(Entries on finding words and elements)
· · · · ·
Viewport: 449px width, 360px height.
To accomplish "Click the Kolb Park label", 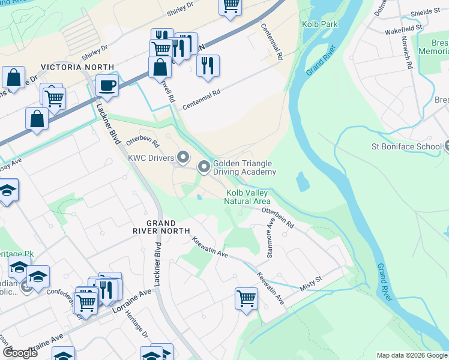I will tap(322, 25).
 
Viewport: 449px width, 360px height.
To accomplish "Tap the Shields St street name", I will tap(425, 13).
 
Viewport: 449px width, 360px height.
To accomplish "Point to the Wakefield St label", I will tap(404, 27).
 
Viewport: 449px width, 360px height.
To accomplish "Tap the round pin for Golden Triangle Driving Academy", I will tap(204, 167).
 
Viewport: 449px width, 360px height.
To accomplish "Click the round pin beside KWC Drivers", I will tap(184, 158).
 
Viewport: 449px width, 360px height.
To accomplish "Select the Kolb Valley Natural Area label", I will tap(248, 197).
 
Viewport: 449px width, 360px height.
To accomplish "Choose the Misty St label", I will tap(315, 280).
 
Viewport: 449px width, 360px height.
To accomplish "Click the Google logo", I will tap(19, 353).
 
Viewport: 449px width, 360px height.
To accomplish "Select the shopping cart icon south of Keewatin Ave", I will tap(247, 298).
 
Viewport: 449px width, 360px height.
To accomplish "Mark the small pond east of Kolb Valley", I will tap(300, 179).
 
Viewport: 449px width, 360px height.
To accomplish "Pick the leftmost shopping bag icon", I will tap(13, 78).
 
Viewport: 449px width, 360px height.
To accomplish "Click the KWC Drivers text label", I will tap(151, 158).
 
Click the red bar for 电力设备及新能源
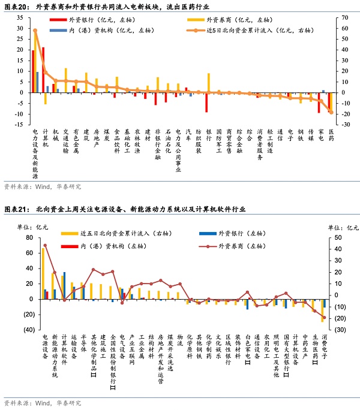click(33, 71)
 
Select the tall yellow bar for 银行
click(209, 83)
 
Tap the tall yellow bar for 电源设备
click(43, 273)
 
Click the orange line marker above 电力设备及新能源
click(35, 30)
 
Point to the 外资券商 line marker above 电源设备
click(45, 245)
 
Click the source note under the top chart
click(42, 186)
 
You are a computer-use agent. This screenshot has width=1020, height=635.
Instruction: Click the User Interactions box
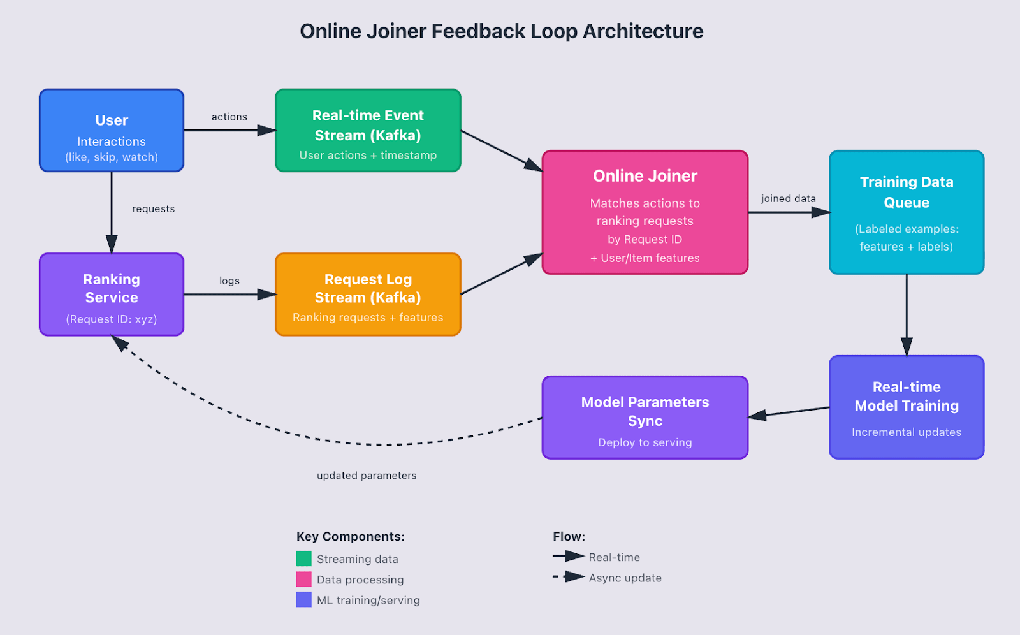point(112,131)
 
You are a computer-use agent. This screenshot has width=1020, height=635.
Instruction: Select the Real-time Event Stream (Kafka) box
point(368,131)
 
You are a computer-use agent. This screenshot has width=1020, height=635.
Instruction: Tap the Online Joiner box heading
point(645,176)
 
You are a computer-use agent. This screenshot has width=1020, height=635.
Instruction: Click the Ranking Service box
point(112,295)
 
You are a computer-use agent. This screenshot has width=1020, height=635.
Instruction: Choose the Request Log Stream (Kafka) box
point(368,295)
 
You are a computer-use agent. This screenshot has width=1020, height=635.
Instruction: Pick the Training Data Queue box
· · · · ·
Recast the records from the line with "Tap the tall yellow bar for 电源设备" up to and including the line with "click(42, 186)" as a numbered list, leaving out blank lines. Include only those lines.

1. Tap the tall yellow bar for 电源设备
2. click(43, 273)
3. Click the orange line marker above 电力设备及新能源
4. click(35, 30)
5. Point to the 外资券商 line marker above 电源设备
6. click(45, 245)
7. Click the source note under the top chart
8. click(42, 186)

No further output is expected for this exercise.